__WHAT NEEDS TO BE DONE__
Somewhere below are a line with "Instruction: Expand the Wheels dropdown menu" and a later line with "Given: Click the Settings gear icon". Output exactly those lines and all lines between them.

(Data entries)
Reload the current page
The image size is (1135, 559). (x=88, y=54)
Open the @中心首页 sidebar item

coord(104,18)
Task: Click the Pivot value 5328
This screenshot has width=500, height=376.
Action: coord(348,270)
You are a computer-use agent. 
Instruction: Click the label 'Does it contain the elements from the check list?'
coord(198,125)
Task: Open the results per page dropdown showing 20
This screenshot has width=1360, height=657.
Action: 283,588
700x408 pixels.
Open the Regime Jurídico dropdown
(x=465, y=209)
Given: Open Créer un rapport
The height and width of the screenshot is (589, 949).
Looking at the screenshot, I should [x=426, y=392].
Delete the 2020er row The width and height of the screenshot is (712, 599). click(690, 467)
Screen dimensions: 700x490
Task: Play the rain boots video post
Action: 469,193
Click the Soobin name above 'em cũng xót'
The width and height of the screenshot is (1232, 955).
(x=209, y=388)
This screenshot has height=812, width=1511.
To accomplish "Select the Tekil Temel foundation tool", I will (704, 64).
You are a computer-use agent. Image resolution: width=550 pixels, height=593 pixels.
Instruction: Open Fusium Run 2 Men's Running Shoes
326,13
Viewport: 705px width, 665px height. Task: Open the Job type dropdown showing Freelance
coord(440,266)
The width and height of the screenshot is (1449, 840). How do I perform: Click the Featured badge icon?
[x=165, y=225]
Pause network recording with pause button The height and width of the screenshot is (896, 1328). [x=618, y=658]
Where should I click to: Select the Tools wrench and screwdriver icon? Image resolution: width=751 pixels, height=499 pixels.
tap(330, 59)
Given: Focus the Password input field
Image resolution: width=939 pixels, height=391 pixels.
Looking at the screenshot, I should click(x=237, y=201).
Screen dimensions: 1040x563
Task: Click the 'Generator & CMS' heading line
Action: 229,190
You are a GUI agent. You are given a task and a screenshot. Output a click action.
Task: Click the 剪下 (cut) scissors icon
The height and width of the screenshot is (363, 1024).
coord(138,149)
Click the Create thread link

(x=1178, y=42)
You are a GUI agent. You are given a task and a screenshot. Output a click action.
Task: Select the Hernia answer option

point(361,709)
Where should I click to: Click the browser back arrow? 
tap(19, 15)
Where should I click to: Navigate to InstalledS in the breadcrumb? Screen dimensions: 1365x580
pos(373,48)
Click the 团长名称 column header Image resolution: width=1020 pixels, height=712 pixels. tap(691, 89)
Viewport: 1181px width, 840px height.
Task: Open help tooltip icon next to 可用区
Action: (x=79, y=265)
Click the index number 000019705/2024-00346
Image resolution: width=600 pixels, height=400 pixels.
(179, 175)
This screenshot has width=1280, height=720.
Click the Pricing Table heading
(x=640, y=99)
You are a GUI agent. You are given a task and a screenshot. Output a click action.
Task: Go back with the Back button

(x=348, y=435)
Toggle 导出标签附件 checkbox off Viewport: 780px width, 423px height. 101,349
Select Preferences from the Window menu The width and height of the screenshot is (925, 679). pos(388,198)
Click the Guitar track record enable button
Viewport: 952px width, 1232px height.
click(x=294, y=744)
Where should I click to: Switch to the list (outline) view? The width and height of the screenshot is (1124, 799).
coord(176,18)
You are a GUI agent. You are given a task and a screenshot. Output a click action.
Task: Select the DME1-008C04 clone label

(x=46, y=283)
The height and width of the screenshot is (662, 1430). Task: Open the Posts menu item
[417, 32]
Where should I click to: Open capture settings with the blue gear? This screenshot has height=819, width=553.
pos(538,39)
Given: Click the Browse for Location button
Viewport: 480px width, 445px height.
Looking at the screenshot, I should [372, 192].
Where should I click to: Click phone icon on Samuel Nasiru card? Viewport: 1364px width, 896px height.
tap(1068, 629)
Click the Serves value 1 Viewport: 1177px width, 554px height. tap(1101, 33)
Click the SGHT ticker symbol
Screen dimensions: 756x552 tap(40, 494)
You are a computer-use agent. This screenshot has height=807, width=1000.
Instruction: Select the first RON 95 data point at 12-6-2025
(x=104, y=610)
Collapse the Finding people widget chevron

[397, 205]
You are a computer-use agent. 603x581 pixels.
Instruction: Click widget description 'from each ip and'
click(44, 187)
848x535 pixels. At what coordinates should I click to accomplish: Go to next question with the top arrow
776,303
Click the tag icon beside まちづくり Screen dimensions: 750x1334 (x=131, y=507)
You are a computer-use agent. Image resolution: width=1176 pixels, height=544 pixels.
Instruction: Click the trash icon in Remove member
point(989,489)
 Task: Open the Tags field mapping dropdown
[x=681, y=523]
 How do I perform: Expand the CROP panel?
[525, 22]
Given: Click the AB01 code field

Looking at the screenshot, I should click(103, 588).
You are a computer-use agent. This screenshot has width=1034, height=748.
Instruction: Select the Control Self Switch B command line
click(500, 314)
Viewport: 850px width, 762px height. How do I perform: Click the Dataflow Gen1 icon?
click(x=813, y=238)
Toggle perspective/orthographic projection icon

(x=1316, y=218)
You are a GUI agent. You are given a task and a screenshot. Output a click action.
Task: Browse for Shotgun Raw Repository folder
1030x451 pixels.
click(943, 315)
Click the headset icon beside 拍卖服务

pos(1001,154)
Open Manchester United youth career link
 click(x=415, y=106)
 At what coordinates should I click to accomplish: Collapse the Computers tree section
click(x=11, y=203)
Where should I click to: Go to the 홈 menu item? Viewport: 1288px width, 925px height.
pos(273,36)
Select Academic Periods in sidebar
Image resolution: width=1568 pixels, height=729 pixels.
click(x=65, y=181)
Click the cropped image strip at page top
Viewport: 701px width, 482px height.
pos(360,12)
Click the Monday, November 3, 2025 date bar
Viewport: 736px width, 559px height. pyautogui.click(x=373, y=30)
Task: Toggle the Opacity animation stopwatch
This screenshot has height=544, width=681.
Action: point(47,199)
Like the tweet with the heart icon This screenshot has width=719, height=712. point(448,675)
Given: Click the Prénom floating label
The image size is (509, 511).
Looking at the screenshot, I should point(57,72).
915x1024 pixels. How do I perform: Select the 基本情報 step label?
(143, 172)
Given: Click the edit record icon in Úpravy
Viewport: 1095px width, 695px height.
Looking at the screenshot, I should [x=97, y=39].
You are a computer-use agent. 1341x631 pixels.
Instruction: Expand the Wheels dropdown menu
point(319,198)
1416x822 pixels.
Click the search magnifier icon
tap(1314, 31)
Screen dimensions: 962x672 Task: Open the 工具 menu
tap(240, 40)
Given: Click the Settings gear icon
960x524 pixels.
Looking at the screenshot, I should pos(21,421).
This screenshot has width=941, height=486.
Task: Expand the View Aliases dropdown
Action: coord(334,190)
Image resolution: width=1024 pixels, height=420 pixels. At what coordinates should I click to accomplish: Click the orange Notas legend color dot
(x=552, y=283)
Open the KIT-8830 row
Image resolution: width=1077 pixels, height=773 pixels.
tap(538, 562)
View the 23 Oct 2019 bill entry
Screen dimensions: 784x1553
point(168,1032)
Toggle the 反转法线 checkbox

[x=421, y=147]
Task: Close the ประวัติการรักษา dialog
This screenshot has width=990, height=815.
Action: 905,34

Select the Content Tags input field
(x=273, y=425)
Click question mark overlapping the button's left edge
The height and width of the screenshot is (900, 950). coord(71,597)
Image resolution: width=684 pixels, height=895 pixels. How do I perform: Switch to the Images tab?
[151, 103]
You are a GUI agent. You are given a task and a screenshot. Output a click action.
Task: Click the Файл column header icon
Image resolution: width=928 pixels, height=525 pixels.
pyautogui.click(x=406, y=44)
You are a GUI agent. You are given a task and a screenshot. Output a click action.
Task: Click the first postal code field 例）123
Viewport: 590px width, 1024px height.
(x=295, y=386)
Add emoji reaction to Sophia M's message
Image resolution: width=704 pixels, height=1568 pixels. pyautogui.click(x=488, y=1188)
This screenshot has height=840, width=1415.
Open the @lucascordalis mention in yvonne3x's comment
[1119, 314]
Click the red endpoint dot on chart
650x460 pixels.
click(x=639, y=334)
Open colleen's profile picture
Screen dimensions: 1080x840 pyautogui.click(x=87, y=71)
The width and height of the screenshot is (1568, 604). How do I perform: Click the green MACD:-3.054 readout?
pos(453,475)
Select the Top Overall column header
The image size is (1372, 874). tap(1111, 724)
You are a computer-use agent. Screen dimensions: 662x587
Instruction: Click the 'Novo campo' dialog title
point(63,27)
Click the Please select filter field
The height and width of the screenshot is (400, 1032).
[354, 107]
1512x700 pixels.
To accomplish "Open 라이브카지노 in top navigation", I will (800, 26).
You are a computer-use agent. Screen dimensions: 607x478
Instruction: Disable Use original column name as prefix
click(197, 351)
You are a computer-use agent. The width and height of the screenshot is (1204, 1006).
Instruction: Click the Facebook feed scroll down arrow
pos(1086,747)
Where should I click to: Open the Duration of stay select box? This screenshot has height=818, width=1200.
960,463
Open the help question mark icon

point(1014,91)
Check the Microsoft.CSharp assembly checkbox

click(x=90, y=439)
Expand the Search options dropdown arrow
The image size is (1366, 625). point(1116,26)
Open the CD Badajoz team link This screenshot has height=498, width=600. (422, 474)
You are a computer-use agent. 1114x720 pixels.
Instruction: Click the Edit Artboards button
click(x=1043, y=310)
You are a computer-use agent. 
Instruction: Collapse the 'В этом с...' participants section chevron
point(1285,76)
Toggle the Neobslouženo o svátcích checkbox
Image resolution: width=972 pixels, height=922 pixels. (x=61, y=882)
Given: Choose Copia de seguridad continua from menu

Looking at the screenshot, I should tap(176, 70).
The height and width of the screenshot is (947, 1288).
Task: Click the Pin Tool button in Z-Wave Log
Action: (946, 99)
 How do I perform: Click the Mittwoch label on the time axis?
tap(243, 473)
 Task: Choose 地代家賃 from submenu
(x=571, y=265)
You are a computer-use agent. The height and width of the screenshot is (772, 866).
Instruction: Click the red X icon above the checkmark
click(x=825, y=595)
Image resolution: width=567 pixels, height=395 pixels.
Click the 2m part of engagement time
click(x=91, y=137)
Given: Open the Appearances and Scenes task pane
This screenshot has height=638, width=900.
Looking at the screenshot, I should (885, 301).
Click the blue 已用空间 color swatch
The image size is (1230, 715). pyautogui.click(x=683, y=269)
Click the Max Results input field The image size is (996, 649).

__COMPLETED EXERCISE__
Instruction: Expand the Wheels dropdown menu
point(319,198)
1416x822 pixels.
Click the search magnifier icon
tap(1314, 31)
Screen dimensions: 962x672 Task: Open the 工具 menu
tap(240, 40)
Given: Click the Settings gear icon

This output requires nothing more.